» **Work order**
Only lines with the word "will" belong in the answer; copy them from the records below.

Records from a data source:
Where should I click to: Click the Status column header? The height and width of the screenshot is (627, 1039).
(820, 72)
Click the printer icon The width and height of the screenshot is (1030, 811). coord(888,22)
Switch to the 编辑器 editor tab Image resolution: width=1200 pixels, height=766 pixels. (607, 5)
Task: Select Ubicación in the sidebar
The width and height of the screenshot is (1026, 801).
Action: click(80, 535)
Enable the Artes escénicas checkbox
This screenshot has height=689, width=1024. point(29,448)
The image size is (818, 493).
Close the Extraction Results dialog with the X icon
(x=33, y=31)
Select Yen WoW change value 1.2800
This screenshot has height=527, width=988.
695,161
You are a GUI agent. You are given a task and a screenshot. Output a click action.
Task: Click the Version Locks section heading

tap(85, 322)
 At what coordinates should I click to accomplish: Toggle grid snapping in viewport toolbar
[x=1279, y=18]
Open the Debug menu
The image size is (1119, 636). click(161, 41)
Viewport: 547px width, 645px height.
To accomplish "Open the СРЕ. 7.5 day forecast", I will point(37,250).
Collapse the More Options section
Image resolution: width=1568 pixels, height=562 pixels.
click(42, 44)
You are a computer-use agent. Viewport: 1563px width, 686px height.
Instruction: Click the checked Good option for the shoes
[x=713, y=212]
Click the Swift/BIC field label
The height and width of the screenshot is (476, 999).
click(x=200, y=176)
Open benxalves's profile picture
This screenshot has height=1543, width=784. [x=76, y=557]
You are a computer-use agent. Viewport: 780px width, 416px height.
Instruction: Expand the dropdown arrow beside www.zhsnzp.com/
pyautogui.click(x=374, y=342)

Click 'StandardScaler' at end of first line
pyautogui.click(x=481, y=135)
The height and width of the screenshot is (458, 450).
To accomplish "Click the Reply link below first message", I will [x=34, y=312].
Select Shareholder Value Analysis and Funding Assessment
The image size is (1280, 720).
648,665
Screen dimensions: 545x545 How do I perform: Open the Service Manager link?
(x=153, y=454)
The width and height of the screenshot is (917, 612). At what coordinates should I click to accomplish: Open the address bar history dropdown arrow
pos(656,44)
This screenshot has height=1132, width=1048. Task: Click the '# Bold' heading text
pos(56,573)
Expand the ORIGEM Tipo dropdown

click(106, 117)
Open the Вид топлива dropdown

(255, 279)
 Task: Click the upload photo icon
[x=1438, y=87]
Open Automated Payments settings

» **Answer for the task**
To accomplish "Open the СРЕ. 7.5 day forecast", I will point(37,250).
To accomplish "Click the Reply link below first message", I will [x=34, y=312].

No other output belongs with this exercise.